Jan. 9 (UPI) -- For the first time, an underwater robot has autonomously collected an ocean sample, according to scientists with the Woods Hole Oceanographic Institution.
The robot, named Nereid Under Ice, or NUI, was designed by WHOI engineers as part of NASA's Planetary Science and Technology from Analog Research program. NUI collected the sample while surveying Kolumbo, an active submarine volcano off the Greek island of Santorini.
"For a vehicle to take a sample without a pilot driving it was a huge step forward," Rich Camilli, an associate scientist at WHOI and lead reasearcher on the PSTAR program, said in a news release. "One of our goals was to toss out the joystick, and we were able to do just that."

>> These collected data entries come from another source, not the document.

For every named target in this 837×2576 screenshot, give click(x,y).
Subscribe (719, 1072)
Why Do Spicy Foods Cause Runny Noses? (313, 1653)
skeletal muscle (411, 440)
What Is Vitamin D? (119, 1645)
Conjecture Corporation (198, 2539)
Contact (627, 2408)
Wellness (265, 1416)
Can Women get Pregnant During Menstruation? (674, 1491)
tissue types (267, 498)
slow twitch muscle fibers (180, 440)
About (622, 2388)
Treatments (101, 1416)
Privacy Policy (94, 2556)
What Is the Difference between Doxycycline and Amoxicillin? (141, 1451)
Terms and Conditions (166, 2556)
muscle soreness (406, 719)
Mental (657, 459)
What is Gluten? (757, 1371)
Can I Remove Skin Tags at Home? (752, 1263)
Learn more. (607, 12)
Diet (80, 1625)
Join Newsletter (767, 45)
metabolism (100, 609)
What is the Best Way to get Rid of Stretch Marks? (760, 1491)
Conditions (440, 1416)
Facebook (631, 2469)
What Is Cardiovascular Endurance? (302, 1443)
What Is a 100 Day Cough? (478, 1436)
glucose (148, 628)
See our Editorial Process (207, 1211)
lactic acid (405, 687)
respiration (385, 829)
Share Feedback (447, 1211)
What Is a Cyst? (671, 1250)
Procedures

NIU is quite large -- only slightly smaller than a smart car -- and its decision making process is powered by unique artificial intelligence software.

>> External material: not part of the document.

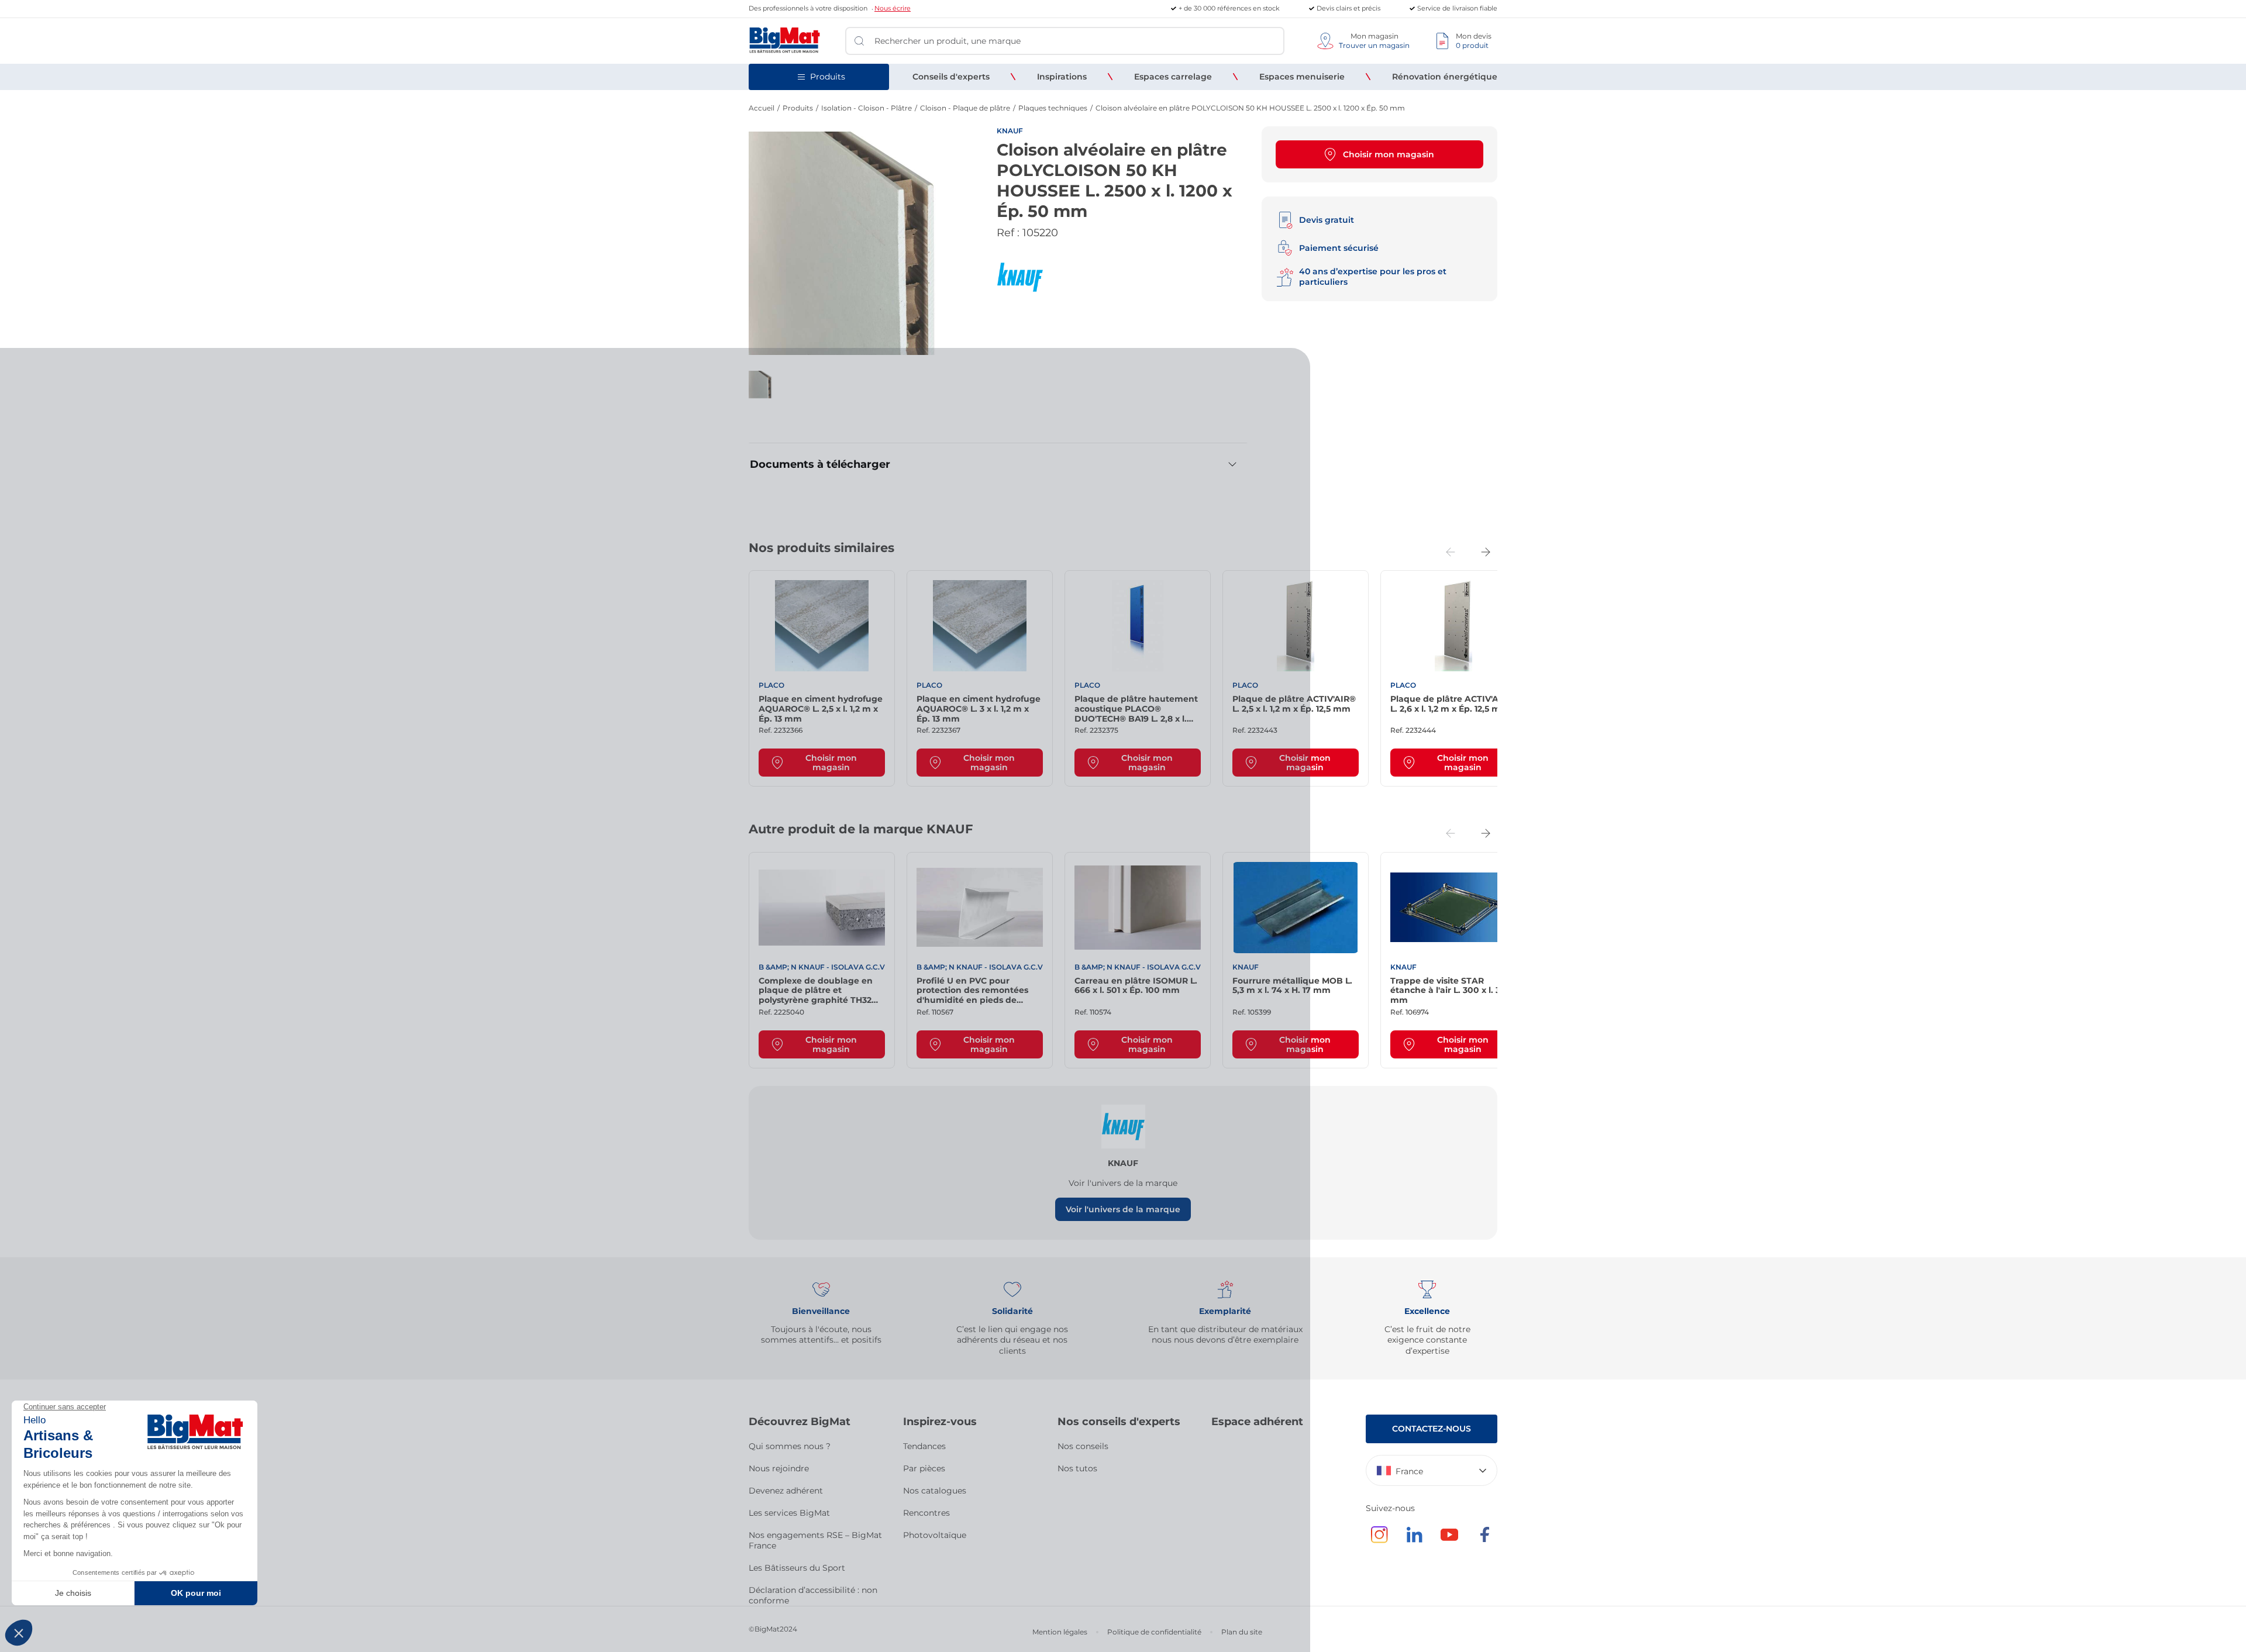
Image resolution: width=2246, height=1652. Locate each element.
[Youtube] (1449, 1540)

For the latest feat, scientists supplied the software with code developed by Gideon Billings, a student from the University of Michigan currently conducting research at WHOI. The code helped NIU scan Kolumbo's mineral-rich seafloor for a prime sample-collecting location.
Automating scientific exploration can free up scientists to interpret the data robot's collect. What's more, the technologies used to help NIU navigate ocean environs could help spacecraft explore faraway watery worlds.

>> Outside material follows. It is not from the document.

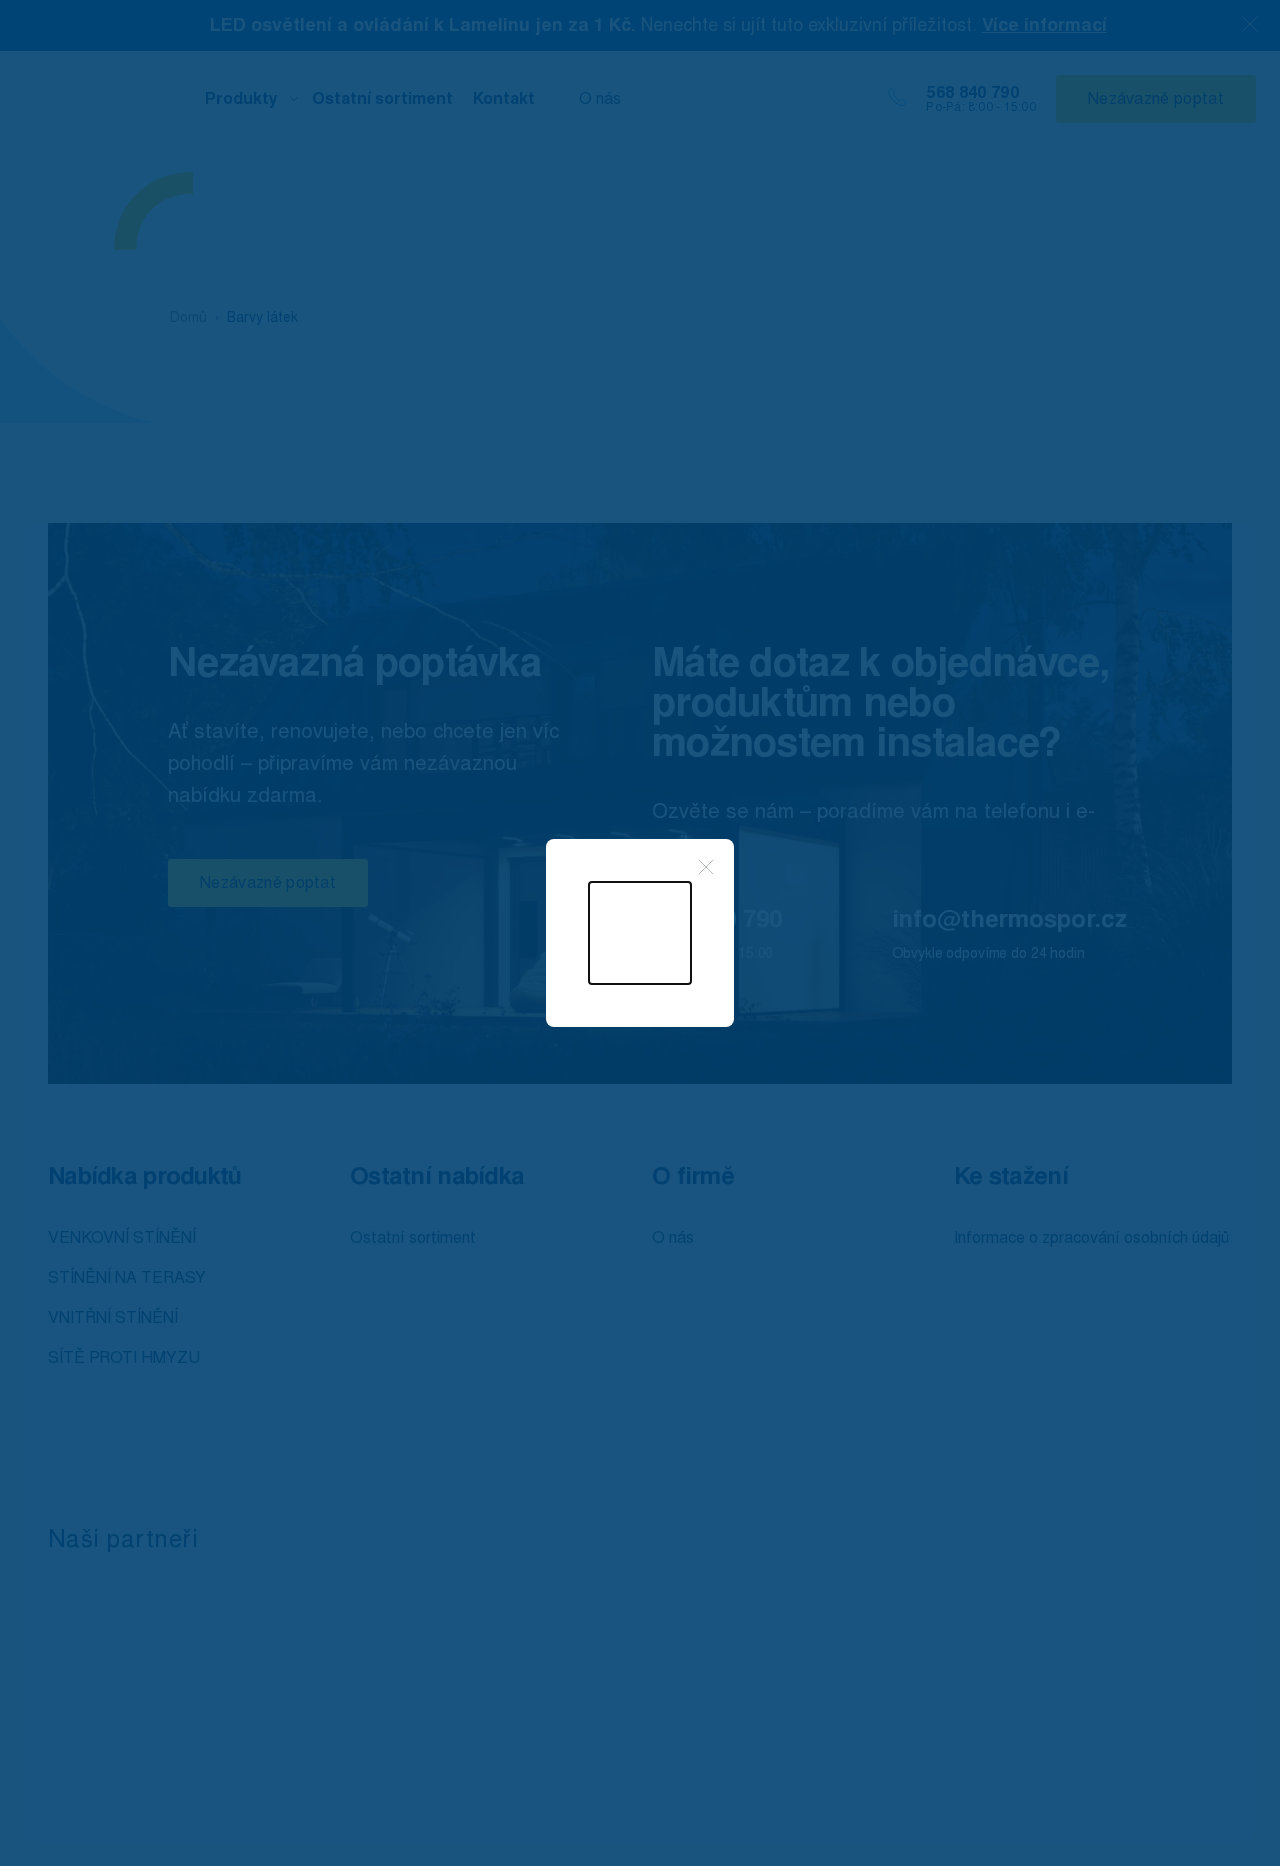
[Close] (706, 867)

"If we have this grand vision of sending robots to places like Europa and Enceladus [the moons of Jupiter and Saturn, respectively], they will ultimately need to work independently like this and without the assistance of a pilot," Billings said.
The team of scientists working on NIU plans to continue perfecting the robot's artificial intelligence.
Researchers hope to integrate an algorithmic component called "gaze tracking" to help the robotic vehicle see and interpret its surroundings like an ROV pilot. Scientists also plan to develop a human-language interface that will allow scientists to verbally instruct the robotic vehicle as it works.
The researchers want to be able to simply dictate high-level goals, and have the submersible calculate the most efficient path forward.
The technology being developed by Billings, Camilli and others is similar to the kinds of cognition researchers are implementing in self-driving cars -- key in the destination and the car can navigate its way there, communicating with other cars and negotiating obstacles like stoplights, sharp turns and changes in the weather.
Scientists also aim to develop software that allows multiple underwater vehicles to communicate easily with both scientists and each other.
"We can eventually see having a network of cognitive ocean robots where there's a shared intelligence spanning an entire fleet, with each vehicle working cooperatively like bees in a hive," Camilli said. "It will go well beyond losing the joystick."